Vi lascio con un brano che pennella meglio di altri la commistione tra descrizione naturalistica e ricordi affioranti, in modo da delineare sia la trama sia sugellare l’unione indissolubile con quella terra, scomparsa come le persone che affollano i ricordi di una vita.
“Una foresta impiega settant’anni a ricrescere dopo un incendio. Dal finestrino dell’auto, Marina vide le colline striate di nero che la portavano lontano da casa. C’erano tronchi privi di rami che spuntavano dal terreno carbonizzato. […] Marina stava affogando sul sedile posteriore dell’auto dei suoi amici. Inspirò aria dal naso e si concentrò invece sull’effetto benefico che poteva ricavare da certe nozioni. Settant’anni per un rimboschimento completo. Dove l’aveva imparato? Durante l’infanzia… probabilmente gliel’aveva insegnato suo nonno. Quando era bambina la sua famiglia trascorreva il fine settimana alla dacia dei nonni. Era stato lui a mostrarle la differenza tra il ginepro comune e quello strisciante, come applicare la calce sugli alberi da frutto, a spiegarlo quale fosse il periodo migliore per incidere il tronco delle betulle ed estrarne la linfa” (pag. 268)

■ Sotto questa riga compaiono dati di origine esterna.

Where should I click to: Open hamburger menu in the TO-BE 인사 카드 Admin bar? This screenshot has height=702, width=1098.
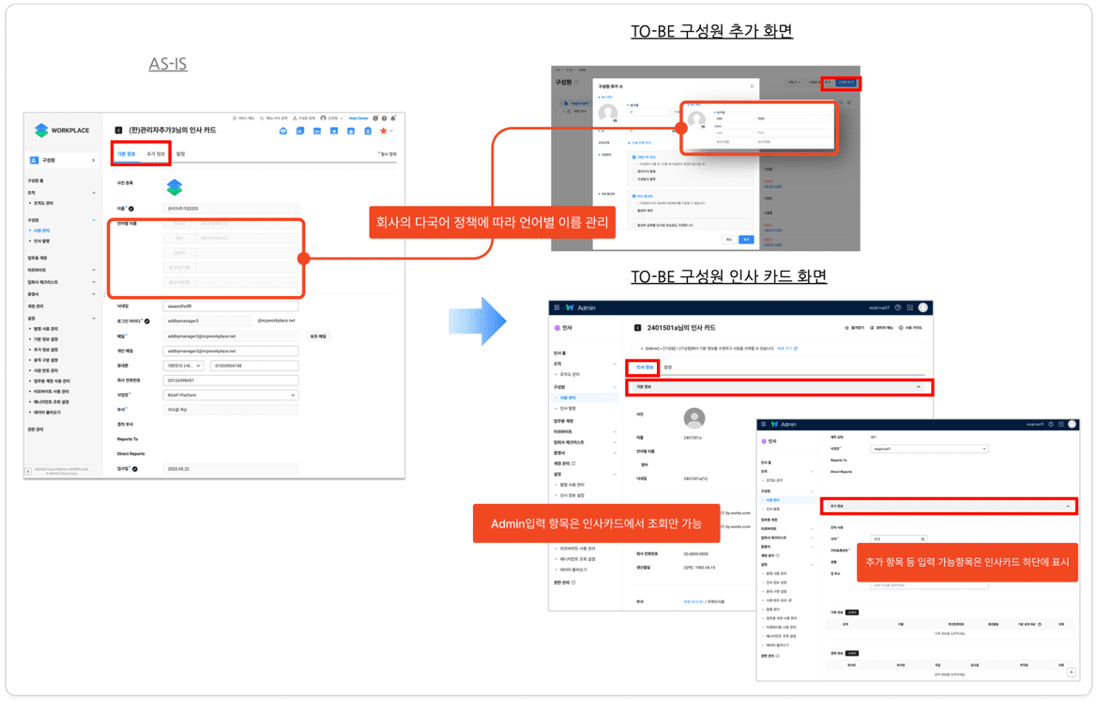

LE NOTE DELLA ROSSA: L’originalità della struttura narrativa è evidentissima durante la lettura. Ho scelto un esempio su tutti. “La signora con il cane” che appare di sfuggita a pag. 24 (v. sopra) si scopre durante la narrazione essere l’unica testimone del rapimento delle bambine ma l’Autrice ci parlerà di lei, chiamandola per nome, solo nel capitolo intitolato Maggio. Il riferimento diventa circolare a pagina 253, quando scrive “La stessa Oksana era stata testimone di una sparizione, per esperienza sapeva cosa poteva attirare l’attenzione.”. Vi basti poi sapere che l’ultimo personaggio in ordine di apparizione è proprio la madre delle bambine, Marina Aleksandrovna. Di lei possiamo immaginare l’inimmaginabile ma i suoi tormenti intimi saranno svelati solo nel capitolo Giugno, a pagina 267. Se non è originalità questa!
INCIPIT: “Sofija si tolse i saldali e indugiò sul ciglio dell’acqua. Il mare si avvicinò furtivo per ingoiarle le dita. L’acqua salata grigia sulla pelle luminosa. “Non spingerti oltre” le disse Alëna. L’acqua indietreggiò e lei vide i ciottoli che livellavano la curvatura dei piedi di sua sorella, la distesa di sassolini portata a riva dalle minuscole onde. Quando Sofija si chinò per arrotolarsi i pantaloni, la coda di cavallo le ricadde sul viso.”